BACKGROUND AND AIM: Vascular endothelial growth factor (VEGF) is a well-known pivotal regulator of tumor angiogenesis. Apart from endothelial cells, it is also expressed in nonendothelial cells, including tumor cells themselves. Hence the aim of this study was to investigate the autocrine effects of VEGF in hepatocellular carcinoma (HCC) -derived cell lines. MATERIALS AND METHODS: Two hepatocellular carcinoma cell lines (Hep3B and HepG2) were screened for expression of VEGF by quantitative real-time polymerase chain reaction (PCR) and its receptors VEGF-R1, VEGF-R2, and neuropilin-1 expression by reverse transcriptase-PCR, respectively. Furthermore, VEGF transcript was silenced by siRNA and the effects on cell migration, viability, and proliferation were determined by the wound healing assay, MTT assay, and propidium iodide staining, respectively. RESULTS: Both Hep3B and HepG2 cell lines expressed VEGF and all the three receptors at high levels. VEGF siRNA inhibited VEGF expression significantly in both Hep3B and HepG2 cell lines. Silencing of VEGF showed decreased migration in the Hep3B cell line. In both cell lines tested, there was decreased cell viability but no effect on cellular proliferation. CONCLUSION: Our data indicates that autocrine signaling of VEGF through its receptors exists in HCC cell lines, which has important implications for tumor invasion, metastasis, and for designing interventional strategies.

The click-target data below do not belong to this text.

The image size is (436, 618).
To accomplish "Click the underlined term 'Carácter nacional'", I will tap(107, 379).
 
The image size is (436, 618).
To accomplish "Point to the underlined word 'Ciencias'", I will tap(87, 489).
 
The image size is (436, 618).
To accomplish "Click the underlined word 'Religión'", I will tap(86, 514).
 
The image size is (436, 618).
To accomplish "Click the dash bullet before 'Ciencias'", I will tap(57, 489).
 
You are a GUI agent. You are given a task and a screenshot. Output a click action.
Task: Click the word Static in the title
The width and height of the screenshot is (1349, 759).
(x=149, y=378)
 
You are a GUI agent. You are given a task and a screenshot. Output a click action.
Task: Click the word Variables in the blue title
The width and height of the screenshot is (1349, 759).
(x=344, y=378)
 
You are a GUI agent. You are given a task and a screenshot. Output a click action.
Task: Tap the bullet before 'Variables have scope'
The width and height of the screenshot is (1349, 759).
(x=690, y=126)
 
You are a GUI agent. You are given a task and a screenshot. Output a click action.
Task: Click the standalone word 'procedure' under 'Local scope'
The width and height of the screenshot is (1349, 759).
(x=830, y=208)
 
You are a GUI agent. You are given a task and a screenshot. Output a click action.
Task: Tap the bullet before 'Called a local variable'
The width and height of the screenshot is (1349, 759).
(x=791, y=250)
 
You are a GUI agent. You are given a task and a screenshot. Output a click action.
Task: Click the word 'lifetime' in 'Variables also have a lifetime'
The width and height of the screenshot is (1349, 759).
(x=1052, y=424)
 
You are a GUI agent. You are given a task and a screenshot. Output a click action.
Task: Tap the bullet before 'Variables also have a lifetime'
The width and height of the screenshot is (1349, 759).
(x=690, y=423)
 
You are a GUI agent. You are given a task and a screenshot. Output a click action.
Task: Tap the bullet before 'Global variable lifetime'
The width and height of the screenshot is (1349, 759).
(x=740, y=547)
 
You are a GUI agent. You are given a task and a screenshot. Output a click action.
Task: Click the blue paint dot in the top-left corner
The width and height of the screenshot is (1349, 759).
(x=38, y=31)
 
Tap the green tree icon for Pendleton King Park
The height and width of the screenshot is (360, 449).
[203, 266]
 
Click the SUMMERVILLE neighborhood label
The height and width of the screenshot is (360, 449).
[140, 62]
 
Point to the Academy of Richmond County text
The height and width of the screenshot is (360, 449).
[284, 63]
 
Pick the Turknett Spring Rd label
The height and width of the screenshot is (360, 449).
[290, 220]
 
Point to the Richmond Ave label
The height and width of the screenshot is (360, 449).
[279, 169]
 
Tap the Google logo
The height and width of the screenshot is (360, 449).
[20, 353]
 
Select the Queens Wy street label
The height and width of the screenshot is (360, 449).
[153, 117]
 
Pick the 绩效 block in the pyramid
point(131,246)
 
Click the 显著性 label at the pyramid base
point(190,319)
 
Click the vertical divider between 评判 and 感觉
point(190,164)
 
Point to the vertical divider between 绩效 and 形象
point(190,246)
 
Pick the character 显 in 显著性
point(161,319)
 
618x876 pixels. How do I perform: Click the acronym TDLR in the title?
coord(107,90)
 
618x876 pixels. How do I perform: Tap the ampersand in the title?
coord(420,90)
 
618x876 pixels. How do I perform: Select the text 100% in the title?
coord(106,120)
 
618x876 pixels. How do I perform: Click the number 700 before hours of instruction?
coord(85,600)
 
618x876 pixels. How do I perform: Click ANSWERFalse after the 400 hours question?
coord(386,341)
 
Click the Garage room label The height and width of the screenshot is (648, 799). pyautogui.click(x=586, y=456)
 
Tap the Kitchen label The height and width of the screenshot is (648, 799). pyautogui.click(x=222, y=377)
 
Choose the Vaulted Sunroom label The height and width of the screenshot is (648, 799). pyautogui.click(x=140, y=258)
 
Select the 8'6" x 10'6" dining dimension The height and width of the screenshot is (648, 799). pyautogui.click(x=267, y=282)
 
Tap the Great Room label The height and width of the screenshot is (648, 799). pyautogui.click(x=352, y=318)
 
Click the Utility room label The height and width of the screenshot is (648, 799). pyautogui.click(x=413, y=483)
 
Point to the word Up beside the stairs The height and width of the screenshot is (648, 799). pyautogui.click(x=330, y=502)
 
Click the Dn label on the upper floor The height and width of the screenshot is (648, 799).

Keywords: Autocrine, hepatocellular carcinoma, small interfering RNA, Vascular endothelial growth factor


How to cite this article:
Sharma B, Srinivasan R, Chawla Y, Chakraborti A. Vascular endothelial growth factor: Evidence for autocrine signaling in hepatocellular carcinoma cell lines affecting invasion. Indian J Cancer 2016;53:542-7

How to cite this URL:
Sharma B, Srinivasan R, Chawla Y, Chakraborti A. Vascular endothelial growth factor: Evidence for autocrine signaling in hepatocellular carcinoma cell lines affecting invasion. Indian J Cancer [serial online] 2016 [cited 2020 Nov 29];53:542-7. Available from: https://www.indianjcancer.com/text.asp?2016/53/4/542/204765



 » Introduction Top


Hepatocarcinogenesis is a complex multistep process involving the interaction of numerous factors, including growth factors.[1],[2] Vascular endothelial growth factor (VEGF) is a well-studied growth factor in hepatocellular carcinoma (HCC) and is established as a key regulator of angiogenesis.[3],[4],[5] VEGF is a soluble, dimeric 46-kDa glycoprotein that binds to VEGF receptor 1 (VEGF-R1), VEGF-R2, and a third new VEGFR-labeled neuropilin-1 (NRP-1) present on the endothelial cells.[6] Binding of VEGF secreted by tumor cells to its receptor present on endothelial cells results in subsequent activation of the signal transduction pathway, which promotes endothelial cell migration, proliferation, and prolongation of cell survival, ultimately leading to angiogenesis.[7],[8] Thus angiogenesis mediated by VEGF is essentially paracrine in nature.[9],[10] On the other hand, the autocrine effects of VEGF are less well known and have not been reported in HCC-derived cell lines. A few studies on breast cancer-derived cell lines have shown that VEGF functions not only in a paracrine manner on endothelial cells but also affects the neoplastic cells themselves in an autocrine manner, which ultimately leads to the invasion, migration, and survival of the cancerous cells in the hypoxic or hostile conditions.[11],[12] Hypoxia is a potent inducer of VEGF expression and is mediated by hypoxic inducible factor-1α (HIF-1α) in turn VEGF stimulates angiogenesis. However, the fact that most tumors contain hypoxic pockets implies that angiogenesis induced by VEGF in tumors is not sufficient to mitigate hypoxia.[12],[13],[14]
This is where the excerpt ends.